Selanjutnya Tommy menambahkan, Kenaikan Iuran Akan Menambah Beban dan Resiko Nonaktif; Peningkatan iuran hanya akan memperberat beban masyarakat, khususnya peserta mandiri dan pemerintah daerah yang mendanai Universal Health Coverage (UHC).
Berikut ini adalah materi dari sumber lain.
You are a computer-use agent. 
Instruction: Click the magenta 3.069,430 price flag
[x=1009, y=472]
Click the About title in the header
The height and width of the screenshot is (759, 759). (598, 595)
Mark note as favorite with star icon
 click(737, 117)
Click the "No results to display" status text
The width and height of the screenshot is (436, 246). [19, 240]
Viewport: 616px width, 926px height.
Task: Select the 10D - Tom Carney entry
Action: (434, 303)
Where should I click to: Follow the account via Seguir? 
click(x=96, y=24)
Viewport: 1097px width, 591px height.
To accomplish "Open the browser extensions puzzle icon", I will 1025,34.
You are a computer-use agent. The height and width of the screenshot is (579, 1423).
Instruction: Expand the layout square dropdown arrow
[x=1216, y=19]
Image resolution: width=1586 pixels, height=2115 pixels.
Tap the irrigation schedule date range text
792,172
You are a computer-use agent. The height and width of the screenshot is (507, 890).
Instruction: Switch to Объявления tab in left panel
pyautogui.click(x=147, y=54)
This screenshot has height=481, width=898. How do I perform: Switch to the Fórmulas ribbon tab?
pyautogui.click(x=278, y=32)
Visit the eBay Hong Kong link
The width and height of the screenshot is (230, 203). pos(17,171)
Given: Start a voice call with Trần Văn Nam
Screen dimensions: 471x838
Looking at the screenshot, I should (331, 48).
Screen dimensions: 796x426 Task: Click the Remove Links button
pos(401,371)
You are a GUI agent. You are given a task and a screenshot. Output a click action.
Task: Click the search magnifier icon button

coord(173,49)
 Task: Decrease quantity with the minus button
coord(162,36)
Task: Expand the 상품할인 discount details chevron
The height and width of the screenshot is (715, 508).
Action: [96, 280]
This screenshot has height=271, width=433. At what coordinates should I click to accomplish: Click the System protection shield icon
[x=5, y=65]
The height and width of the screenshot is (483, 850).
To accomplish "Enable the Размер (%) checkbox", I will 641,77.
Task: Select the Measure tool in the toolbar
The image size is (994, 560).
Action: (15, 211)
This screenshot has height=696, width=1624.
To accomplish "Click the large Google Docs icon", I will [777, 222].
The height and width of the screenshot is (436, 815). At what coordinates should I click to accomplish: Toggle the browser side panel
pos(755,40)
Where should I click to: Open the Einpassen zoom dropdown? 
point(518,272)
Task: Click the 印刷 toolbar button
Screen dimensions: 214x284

Ini akan berdampak pada meningkatnya jumlah peserta yang menunggak iuran atau menjadi nonaktif, memperburuk masalah kepesertaan aktif yang justru menjadi salah satu penyebab defisit saat ini.
Keempat, bertentangan dengan Semangat Konstitusi dan UU Jaminan Sosial; Rencana kenaikan iuran tanpa memperhatikan kemampuan membayar masyarakat adalah bentuk kebijakan yang bertentangan dengan amanat konstitusi dan prinsip keadilan sosial: Pasal 28H ayat (1) UUD 1945 menjamin hak atas pelayanan kesehatan, Pasal 34 ayat (2) UUD 1945 mewajibkan negara membangun sistem jaminan sosial, Pasal 17 ayat (1) UU No. 24 Tahun 2011 tentang BPJS menyatakan bahwa penetapan iuran harus mempertimbangkan kemampuan peserta dan keberlanjutan program dan UU No. 40 Tahun 2004 tentang SJSN juga menekankan prinsip gotong royong, keterjangkauan, dan keadilan dalam pembiayaan.
Dengan mempertimbangkan keuangan BPJS Kesehatan yang masih sehat, potensi optimalisasi pendapatan dari peserta nonaktif, serta dasar hukum dan konstitusi yang jelas, Jamkeswatch FSPMI menegaskan:
1. Menolak rencana kenaikan iuran BPJS Kesehatan saat ini dan Kelas Rawat Inap standart.
2. Mendesak pemerintah dan DPR RI untuk menolak kebijakan ini demi perlindungan sosial dan keadilan bagi seluruh rakyat.
3. Mendorong BPJS Kesehatan untuk terlebih dahulu membenahi pengelolaan internal, meningkatkan efisiensi, memberantas fraud, dan mengoptimalkan pendapatan yang ada.